▶ **Short problem A**
Copy the passage of the Kafka streaming tutorial below that begins at the words "We have made" and stops after the words "set to true).", keeping it word for word.
----- Extracted text -----
We have an interpreter called %producer.pyspark that we'll be able to run in parallel.

#### Load our example dummy dataset

We have made available a 1000-row version of the [US Census adult income prediction dataset](https://www.kaggle.com/johnolafenwa/us-census-data).

![](images/zeppelin-2.jpg)

#### Start the stream of rows

We now take one row at random, and send it using our python-kafka producer. The topic will be created automatically if it doesn't exist (given that `auto.create.topics.enable` is set to true).

![](images/zeppelin-3.jpg)

### 3) Consumer

We now use the %consumer.pyspark interpreter to run our pyspark job in parallel to the producer.

#### Connect to the stream and print

Now we can run the spark stream job to connect to the topic and listen to data. The job will listen for windows of 2 seconds and will print the ID and "label" for all the rows within that window.

![](images/zeppelin-4.jpg)

### 4) Monitor Kafka

We can now use the kafka manager to dive into the current kafka setup.
----- Raw records -----
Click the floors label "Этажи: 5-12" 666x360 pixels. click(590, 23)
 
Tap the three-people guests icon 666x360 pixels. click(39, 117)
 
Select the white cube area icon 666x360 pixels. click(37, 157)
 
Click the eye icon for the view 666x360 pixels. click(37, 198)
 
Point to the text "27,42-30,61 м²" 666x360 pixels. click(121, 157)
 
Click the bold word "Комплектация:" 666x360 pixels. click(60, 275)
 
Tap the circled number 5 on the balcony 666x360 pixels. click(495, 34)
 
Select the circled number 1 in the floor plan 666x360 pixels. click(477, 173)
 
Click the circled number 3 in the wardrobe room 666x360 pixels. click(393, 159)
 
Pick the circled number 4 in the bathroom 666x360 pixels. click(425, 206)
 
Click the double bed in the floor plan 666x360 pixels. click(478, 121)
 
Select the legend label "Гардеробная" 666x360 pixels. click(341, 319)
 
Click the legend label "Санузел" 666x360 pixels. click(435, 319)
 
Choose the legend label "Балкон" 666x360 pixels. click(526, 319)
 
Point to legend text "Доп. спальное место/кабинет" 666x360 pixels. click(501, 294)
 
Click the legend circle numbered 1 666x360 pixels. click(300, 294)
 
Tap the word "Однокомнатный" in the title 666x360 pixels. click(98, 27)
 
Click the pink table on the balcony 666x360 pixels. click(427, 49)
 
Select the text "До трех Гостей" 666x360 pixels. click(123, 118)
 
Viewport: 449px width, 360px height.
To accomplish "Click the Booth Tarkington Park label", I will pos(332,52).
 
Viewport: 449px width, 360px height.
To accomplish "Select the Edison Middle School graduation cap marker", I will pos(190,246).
-----
----- Raw records -----
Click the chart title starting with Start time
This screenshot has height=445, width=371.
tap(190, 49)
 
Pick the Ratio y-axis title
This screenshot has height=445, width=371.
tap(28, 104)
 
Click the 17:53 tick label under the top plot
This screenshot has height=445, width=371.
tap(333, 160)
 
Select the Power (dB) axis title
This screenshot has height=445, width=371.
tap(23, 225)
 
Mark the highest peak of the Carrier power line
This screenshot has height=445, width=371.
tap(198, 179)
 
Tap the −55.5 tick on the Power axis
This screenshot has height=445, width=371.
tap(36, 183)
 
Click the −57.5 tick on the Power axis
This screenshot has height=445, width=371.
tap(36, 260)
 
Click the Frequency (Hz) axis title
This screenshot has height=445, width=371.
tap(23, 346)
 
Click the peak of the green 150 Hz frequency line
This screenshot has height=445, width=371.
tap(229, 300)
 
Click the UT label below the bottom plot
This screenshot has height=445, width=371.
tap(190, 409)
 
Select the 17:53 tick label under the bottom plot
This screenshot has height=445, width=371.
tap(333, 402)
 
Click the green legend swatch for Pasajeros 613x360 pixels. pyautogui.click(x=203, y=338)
-----
----- Raw records -----
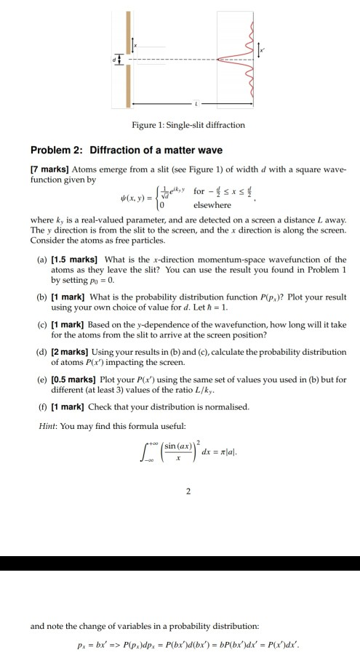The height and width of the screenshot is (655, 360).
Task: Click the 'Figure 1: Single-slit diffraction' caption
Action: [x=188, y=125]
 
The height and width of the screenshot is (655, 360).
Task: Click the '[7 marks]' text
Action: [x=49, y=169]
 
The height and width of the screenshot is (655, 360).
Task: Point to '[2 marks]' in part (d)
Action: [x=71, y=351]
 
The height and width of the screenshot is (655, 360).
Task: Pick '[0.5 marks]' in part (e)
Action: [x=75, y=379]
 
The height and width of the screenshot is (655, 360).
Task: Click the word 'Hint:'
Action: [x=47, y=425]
-----
▶ **Short problem B**
Set down, word for word, the lines of the records above that begin at the line containing "Click the peak" and stop after the line containing "Click the green", both included.

▶ **Full solution A**
We have made available a 1000-row version of the [US Census adult income prediction dataset](https://www.kaggle.com/johnolafenwa/us-census-data).

![](images/zeppelin-2.jpg)

#### Start the stream of rows

We now take one row at random, and send it using our python-kafka producer. The topic will be created automatically if it doesn't exist (given that `auto.create.topics.enable` is set to true).

▶ **Full solution B**
Click the peak of the green 150 Hz frequency line
This screenshot has height=445, width=371.
tap(229, 300)
 
Click the UT label below the bottom plot
This screenshot has height=445, width=371.
tap(190, 409)
 
Select the 17:53 tick label under the bottom plot
This screenshot has height=445, width=371.
tap(333, 402)
 
Click the green legend swatch for Pasajeros 613x360 pixels. pyautogui.click(x=203, y=338)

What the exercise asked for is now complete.